RECORDS FOR THE EXERCISE:
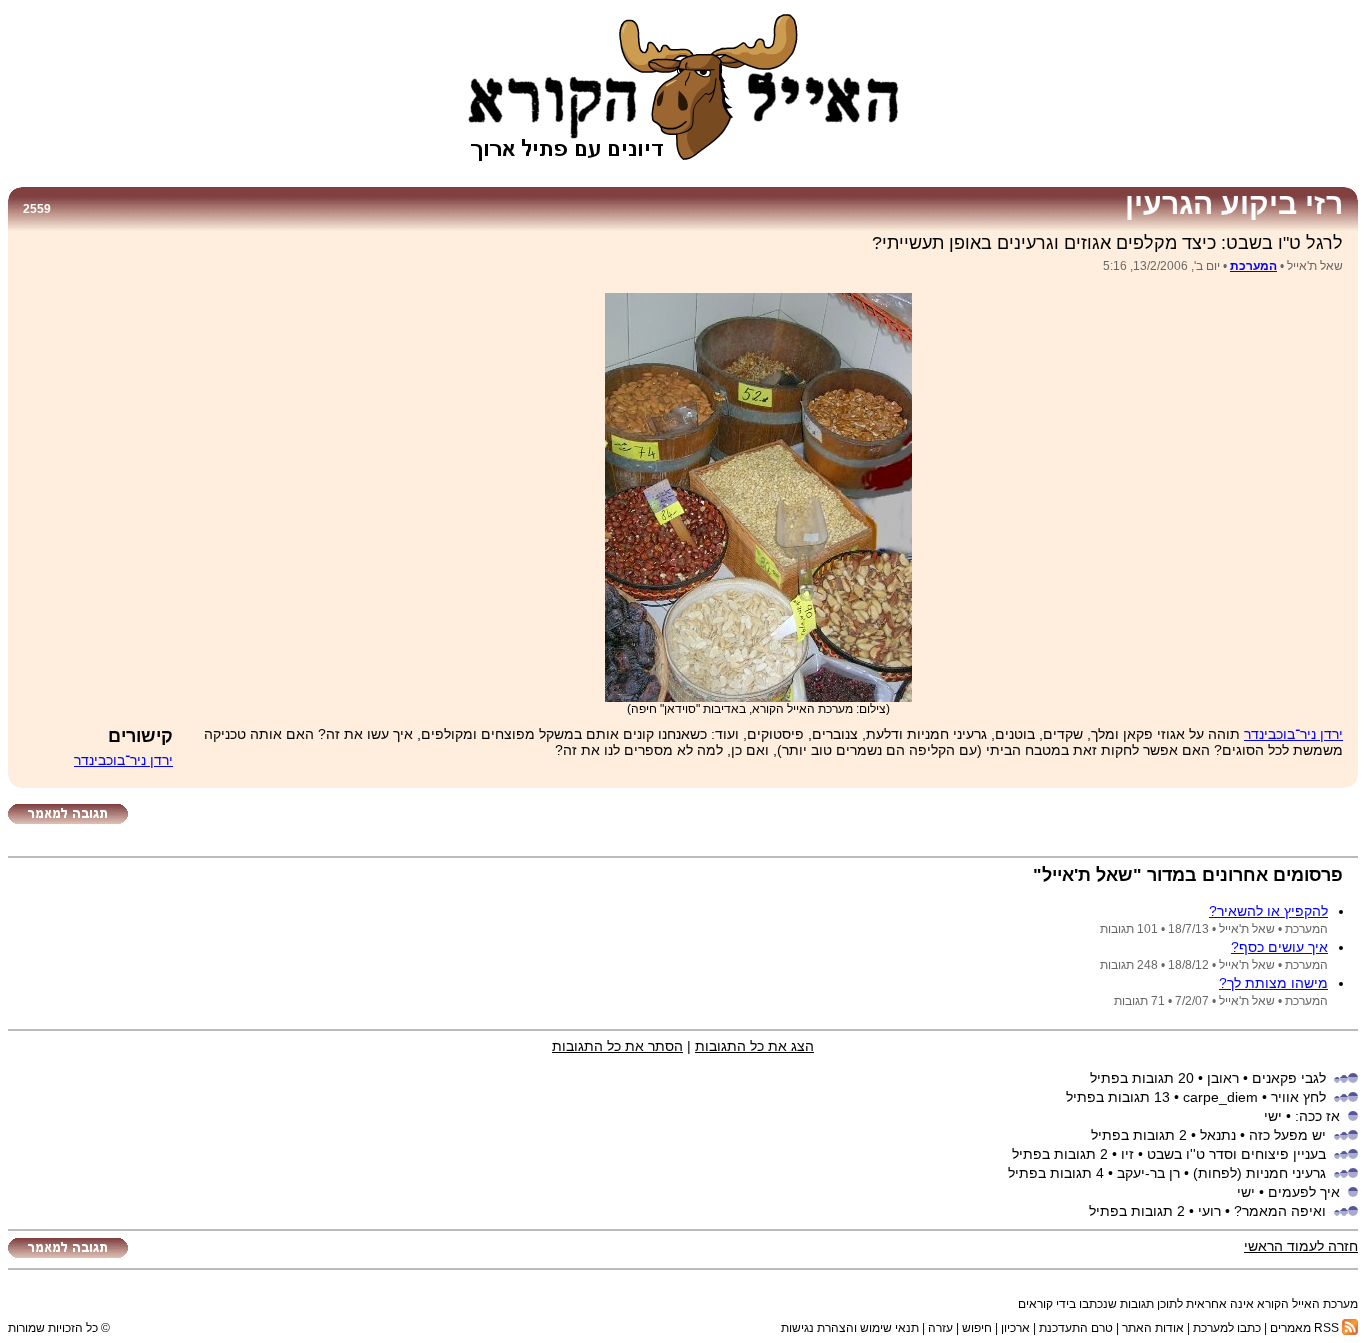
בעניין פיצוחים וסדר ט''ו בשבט (1236, 1154)
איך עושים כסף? (1279, 947)
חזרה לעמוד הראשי (1301, 1246)
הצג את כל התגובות (754, 1046)
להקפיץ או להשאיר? (1268, 911)
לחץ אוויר (1298, 1097)
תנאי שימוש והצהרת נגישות (850, 1328)
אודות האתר (1153, 1328)
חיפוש (977, 1328)
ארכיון (1015, 1328)
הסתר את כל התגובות (617, 1046)
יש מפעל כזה (1287, 1135)
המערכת (1253, 266)
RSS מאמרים (1306, 1328)
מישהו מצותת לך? (1273, 983)
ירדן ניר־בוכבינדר (1293, 734)
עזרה (940, 1328)
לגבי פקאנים (1289, 1078)
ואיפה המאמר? (1280, 1211)
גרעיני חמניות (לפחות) (1259, 1173)
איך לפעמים (1304, 1192)
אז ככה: (1317, 1116)
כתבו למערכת (1227, 1328)
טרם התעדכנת (1076, 1328)
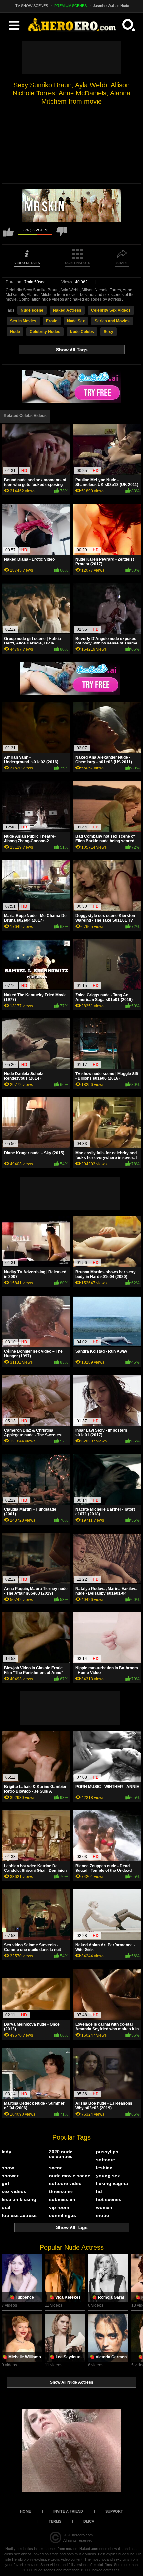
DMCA (88, 2521)
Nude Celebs (82, 331)
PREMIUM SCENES (70, 6)
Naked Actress (67, 310)
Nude (15, 331)
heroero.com (82, 2535)
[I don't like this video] (61, 235)
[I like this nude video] (8, 235)
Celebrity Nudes (45, 331)
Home (25, 2511)
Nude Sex (76, 321)
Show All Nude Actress (71, 2382)
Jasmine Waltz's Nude (111, 6)
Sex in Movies (23, 321)
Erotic (51, 321)
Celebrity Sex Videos (111, 310)
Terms (55, 2521)
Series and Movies (112, 321)
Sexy (108, 331)
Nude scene (32, 310)
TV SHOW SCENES (31, 6)
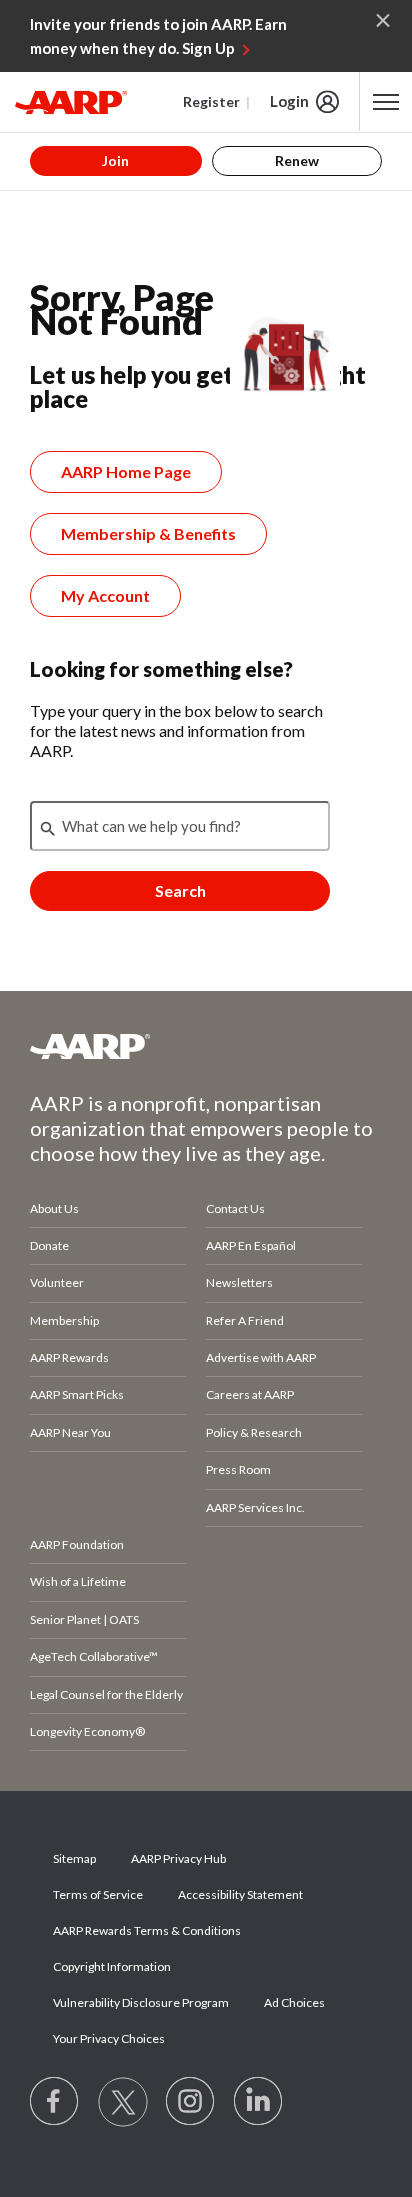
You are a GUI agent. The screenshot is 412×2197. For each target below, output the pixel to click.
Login (289, 101)
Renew (297, 160)
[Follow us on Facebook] (55, 2102)
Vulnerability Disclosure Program (141, 2002)
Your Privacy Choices (109, 2038)
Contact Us (235, 1208)
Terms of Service (98, 1894)
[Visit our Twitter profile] (123, 2102)
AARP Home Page (126, 471)
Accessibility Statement (240, 1894)
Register (211, 101)
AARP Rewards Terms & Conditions (147, 1930)
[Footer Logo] (206, 1046)
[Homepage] (71, 102)
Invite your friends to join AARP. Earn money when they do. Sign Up (158, 36)
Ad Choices (294, 2002)
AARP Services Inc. (255, 1507)
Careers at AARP (250, 1394)
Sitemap (74, 1858)
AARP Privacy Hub (178, 1858)
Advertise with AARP (261, 1357)
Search (180, 890)
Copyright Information (112, 1966)
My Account (105, 595)
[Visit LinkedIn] (259, 2102)
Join (115, 160)
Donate (49, 1245)
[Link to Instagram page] (191, 2102)
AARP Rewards (69, 1357)
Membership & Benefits (148, 533)
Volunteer (57, 1282)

EXERCISE INSTRUCTIONS:
The pictures in the entries above should be left out; all else must be copied exactly.

TASK ANSWER:
בעניין פיצוחים וסדר ט''ו בשבט (1236, 1154)
איך עושים כסף? (1279, 947)
חזרה לעמוד הראשי (1301, 1246)
הצג את כל התגובות (754, 1046)
להקפיץ או להשאיר? (1268, 911)
לחץ אוויר (1298, 1097)
תנאי שימוש והצהרת נגישות (850, 1328)
אודות האתר (1153, 1328)
חיפוש (977, 1328)
ארכיון (1015, 1328)
הסתר את כל התגובות (617, 1046)
יש מפעל כזה (1287, 1135)
המערכת (1253, 266)
RSS מאמרים (1306, 1328)
מישהו מצותת לך? (1273, 983)
ירדן ניר־בוכבינדר (1293, 734)
עזרה (940, 1328)
לגבי פקאנים (1289, 1078)
ואיפה המאמר? (1280, 1211)
גרעיני חמניות (לפחות) (1259, 1173)
איך לפעמים (1304, 1192)
אז ככה: (1317, 1116)
כתבו למערכת (1227, 1328)
טרם התעדכנת (1076, 1328)
DMCA (88, 2521)
Nude Celebs (82, 331)
PREMIUM SCENES (70, 6)
Naked Actress (67, 310)
Nude (15, 331)
heroero.com (82, 2535)
[I don't like this video] (61, 235)
[I like this nude video] (8, 235)
Celebrity Nudes (45, 331)
Home (25, 2511)
Nude Sex (76, 321)
Show All Nude Actress (71, 2382)
Jasmine Waltz's Nude (111, 6)
Sex in Movies (23, 321)
Erotic (51, 321)
Celebrity Sex Videos (111, 310)
Terms (55, 2521)
Series and Movies (112, 321)
Sexy (108, 331)
Nude scene (32, 310)
TV SHOW SCENES (31, 6)
You are a GUI agent. The screenshot is 412×2197. For each target below, output the pixel to click.
Login (289, 101)
Renew (297, 160)
[Follow us on Facebook] (55, 2102)
Vulnerability Disclosure Program (141, 2002)
Your Privacy Choices (109, 2038)
Contact Us (235, 1208)
Terms of Service (98, 1894)
[Visit our Twitter profile] (123, 2102)
AARP Home Page (126, 471)
Accessibility Statement (240, 1894)
Register (211, 101)
AARP Rewards Terms & Conditions (147, 1930)
[Footer Logo] (206, 1046)
[Homepage] (71, 102)
Invite your friends to join AARP. Earn money when they do. Sign Up (158, 36)
Ad Choices (294, 2002)
AARP Services Inc. (255, 1507)
Careers at AARP (250, 1394)
Sitemap (74, 1858)
AARP Privacy Hub (178, 1858)
Advertise with AARP (261, 1357)
Search (180, 890)
Copyright Information (112, 1966)
My Account (105, 595)
[Visit LinkedIn] (259, 2102)
Join (115, 160)
Donate (49, 1245)
[Link to Instagram page] (191, 2102)
AARP Rewards (69, 1357)
Membership & Benefits (148, 533)
Volunteer (57, 1282)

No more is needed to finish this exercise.